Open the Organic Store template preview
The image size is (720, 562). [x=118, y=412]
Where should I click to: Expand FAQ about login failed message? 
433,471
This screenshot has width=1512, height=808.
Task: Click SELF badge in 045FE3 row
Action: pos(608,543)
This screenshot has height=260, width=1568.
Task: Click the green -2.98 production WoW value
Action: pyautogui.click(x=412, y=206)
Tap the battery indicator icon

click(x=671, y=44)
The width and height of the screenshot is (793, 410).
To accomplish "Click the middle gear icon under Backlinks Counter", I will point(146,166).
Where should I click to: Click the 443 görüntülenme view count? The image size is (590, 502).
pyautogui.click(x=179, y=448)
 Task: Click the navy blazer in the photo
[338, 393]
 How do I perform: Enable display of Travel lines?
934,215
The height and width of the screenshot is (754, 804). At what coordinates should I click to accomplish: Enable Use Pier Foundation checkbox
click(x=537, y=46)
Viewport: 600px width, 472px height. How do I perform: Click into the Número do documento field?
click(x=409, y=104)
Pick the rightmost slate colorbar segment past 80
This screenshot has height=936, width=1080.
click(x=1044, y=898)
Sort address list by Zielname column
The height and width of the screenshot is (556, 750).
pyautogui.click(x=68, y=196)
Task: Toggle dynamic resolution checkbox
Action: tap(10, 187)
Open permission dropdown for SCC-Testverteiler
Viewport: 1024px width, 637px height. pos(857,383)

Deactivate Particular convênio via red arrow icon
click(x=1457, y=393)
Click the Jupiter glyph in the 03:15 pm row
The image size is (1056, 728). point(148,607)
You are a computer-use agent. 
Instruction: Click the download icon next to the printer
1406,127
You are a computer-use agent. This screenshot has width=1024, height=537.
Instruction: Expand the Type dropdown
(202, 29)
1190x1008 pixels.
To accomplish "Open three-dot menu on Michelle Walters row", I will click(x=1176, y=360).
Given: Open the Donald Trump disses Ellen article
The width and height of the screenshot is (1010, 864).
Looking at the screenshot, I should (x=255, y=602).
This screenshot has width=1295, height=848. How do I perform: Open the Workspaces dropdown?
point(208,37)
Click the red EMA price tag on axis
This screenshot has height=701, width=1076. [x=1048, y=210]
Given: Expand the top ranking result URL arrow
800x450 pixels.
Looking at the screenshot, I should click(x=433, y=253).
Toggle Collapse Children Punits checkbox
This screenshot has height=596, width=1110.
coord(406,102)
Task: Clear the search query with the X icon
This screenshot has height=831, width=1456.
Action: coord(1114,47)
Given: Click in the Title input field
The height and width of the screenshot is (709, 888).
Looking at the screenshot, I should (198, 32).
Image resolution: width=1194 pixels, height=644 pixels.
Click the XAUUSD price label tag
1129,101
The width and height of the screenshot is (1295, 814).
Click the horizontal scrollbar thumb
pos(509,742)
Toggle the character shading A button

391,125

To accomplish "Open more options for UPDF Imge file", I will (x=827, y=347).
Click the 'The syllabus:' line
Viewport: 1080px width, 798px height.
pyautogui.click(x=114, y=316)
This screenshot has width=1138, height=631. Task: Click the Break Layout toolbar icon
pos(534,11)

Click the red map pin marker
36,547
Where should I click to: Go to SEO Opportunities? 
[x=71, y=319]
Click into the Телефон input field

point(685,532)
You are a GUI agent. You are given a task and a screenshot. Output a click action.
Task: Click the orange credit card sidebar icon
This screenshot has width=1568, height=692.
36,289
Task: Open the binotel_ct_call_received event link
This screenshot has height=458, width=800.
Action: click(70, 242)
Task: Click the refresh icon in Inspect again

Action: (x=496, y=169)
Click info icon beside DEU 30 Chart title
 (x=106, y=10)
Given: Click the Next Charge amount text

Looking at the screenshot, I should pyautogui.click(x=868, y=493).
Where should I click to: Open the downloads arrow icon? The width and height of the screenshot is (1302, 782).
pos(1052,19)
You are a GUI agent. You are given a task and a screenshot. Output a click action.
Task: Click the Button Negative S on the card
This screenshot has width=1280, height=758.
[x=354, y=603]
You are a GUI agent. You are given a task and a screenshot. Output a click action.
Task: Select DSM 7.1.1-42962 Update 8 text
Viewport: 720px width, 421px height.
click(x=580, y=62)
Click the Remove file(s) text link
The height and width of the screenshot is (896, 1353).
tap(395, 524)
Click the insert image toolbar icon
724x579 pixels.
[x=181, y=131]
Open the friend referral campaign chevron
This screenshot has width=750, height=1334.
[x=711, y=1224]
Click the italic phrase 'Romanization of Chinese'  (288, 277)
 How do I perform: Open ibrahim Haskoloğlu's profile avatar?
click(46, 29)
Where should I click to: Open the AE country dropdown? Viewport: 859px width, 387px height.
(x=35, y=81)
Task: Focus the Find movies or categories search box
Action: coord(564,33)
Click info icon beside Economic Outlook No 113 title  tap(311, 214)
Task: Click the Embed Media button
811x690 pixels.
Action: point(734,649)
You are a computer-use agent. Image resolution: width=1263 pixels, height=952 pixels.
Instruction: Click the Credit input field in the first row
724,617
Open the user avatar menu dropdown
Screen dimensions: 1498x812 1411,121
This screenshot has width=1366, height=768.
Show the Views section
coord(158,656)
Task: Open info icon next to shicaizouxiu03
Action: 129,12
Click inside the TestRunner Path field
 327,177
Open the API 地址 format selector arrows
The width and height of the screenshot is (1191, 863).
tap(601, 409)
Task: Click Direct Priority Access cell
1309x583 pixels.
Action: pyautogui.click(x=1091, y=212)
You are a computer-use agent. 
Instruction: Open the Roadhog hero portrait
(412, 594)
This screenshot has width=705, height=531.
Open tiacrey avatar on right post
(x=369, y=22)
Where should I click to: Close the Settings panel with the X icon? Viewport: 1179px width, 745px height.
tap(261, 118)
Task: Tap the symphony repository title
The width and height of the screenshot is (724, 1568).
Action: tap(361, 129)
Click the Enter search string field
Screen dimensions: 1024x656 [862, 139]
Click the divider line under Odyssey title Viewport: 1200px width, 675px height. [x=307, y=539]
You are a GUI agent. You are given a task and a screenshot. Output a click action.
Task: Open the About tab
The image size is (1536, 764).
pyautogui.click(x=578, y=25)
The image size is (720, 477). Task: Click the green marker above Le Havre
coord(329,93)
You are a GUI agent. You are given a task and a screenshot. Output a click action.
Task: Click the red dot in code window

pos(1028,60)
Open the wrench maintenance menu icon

* Directions
Please work out how many lines of the listing contain the string "under", and answer with the number only.

* Solution
2